Adolescente desaparecido é localizado em Guarulhos; caso resulta em investigação por estupro de vulnerável

Adolescente desaparecido é localizado em Guarulhos; caso resulta em investigação por estupro de vulnerável

Após oito dias de buscas e diligências, um adolescente de 13 anos que estava desaparecido desde o dia 11 de julho foi localizado no último dia 19 de julho de 2026, em uma residência no município de Guarulhos, na Grande São Paulo. O caso ganhou novos desdobramentos após o jovem prestar relatos que motivaram a instauração de investigação da Polícia Civil para apuração de possível prática do crime de estupro de vulnerável.




As investigações e buscas foram realizadas pela equipe do detetive e presidente da Associação Brasileira da Cidadania (ABC), Halviney Rocha, que passou a atuar em apoio à família na tentativa de localizar o adolescente. Segundo a entidade, Rocha coordenou diligências, reuniu informações, articulou contatos com as polícias e acompanhou pessoalmente todas as providências adotadas desde o desaparecimento até a localização do menor, permanecendo ao lado da família durante todo o atendimento policial.

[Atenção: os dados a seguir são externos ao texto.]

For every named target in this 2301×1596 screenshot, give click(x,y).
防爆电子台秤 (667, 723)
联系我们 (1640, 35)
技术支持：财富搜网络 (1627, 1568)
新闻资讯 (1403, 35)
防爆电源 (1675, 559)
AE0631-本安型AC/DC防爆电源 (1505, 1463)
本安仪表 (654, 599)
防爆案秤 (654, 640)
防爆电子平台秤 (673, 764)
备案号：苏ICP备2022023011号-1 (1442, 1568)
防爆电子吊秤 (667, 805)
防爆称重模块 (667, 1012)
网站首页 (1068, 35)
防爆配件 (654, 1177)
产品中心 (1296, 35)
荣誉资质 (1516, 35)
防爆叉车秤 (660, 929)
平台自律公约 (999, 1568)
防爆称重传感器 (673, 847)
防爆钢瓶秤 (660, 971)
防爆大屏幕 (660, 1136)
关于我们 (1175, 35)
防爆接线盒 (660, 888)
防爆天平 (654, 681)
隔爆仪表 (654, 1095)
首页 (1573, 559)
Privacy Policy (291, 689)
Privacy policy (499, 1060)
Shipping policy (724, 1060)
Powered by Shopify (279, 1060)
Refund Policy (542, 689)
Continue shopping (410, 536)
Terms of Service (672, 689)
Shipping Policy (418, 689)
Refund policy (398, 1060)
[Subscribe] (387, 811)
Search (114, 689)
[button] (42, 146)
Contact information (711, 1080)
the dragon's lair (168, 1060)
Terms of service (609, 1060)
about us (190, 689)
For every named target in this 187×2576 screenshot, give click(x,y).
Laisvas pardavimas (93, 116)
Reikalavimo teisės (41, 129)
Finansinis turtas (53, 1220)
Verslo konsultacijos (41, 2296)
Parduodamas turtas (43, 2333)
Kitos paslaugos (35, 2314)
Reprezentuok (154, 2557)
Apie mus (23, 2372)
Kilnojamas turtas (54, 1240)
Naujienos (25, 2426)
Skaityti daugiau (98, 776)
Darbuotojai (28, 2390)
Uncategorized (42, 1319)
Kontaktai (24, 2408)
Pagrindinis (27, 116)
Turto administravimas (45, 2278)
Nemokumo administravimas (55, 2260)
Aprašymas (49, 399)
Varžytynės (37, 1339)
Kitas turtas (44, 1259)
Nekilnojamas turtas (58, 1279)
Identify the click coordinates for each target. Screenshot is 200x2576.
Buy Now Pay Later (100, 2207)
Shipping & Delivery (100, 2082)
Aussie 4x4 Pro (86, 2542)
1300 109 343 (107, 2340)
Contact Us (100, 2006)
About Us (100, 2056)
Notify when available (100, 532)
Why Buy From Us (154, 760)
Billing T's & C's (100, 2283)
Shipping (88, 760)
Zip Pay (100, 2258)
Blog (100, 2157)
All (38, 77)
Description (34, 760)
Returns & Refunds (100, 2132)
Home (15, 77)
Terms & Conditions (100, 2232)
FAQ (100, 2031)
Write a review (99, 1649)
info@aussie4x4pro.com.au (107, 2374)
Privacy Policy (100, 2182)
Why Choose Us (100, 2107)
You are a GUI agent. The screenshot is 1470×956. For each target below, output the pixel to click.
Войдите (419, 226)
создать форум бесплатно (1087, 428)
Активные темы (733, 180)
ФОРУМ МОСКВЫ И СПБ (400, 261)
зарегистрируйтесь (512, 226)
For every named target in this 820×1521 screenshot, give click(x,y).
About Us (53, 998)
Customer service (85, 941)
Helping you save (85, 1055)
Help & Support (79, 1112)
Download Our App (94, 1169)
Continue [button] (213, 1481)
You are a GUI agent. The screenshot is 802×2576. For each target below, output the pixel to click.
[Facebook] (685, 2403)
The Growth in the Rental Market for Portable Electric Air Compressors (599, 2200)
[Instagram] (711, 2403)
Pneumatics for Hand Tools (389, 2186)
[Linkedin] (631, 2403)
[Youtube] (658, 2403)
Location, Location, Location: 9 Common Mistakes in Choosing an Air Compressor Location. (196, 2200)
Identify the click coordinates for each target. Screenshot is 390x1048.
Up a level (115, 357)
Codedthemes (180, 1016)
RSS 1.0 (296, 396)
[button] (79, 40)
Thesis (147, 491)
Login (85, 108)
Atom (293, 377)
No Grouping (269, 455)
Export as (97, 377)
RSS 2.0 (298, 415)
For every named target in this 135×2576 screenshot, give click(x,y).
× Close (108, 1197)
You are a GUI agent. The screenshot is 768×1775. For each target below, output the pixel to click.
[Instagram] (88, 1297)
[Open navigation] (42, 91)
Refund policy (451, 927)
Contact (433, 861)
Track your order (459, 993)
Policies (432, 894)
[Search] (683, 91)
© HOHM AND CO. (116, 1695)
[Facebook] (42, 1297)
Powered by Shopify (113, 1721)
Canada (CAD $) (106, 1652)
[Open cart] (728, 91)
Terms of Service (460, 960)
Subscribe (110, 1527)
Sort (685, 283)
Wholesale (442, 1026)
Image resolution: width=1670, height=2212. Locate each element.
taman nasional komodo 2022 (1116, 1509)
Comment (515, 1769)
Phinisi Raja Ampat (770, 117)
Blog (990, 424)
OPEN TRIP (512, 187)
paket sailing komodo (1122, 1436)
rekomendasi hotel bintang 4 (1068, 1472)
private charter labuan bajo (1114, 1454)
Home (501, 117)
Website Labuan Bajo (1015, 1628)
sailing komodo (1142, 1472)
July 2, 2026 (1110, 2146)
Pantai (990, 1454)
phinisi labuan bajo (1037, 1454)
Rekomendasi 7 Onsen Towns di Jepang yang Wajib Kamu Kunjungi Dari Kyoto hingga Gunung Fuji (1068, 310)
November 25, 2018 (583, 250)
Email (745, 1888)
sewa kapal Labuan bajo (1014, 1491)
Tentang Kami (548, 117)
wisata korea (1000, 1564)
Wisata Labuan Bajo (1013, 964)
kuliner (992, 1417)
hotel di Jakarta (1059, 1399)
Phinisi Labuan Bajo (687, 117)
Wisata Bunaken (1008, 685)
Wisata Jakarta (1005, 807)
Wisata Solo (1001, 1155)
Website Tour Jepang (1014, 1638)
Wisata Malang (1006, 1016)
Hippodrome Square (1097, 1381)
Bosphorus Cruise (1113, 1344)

O adolescente, havia se mudado há cerca de três meses para São Paulo, onde residia com sua mãe e seu padrasto. Após sua localização, em razão dos fatos relatados às autoridades e do contato realizado com seu pai biológico, foi decidido que o menor retornaria ao Estado do Rio de Janeiro para residir com o genitor e os avós paternos, em Duque de Caxias.



Segundo informações da Associação, o adolescente de 13 anos foi encontrado em uma residência no bairro Jardim Ponte Alta I, em Guarulhos. Após ser localizado, foi imediatamente conduzido ao 49º Distrito Policial de São Mateus, onde prestou declarações que deram origem ao registro de Boletim de Ocorrência para investigação de possível estupro de vulnerável, previsto no artigo 217-A do Código Penal.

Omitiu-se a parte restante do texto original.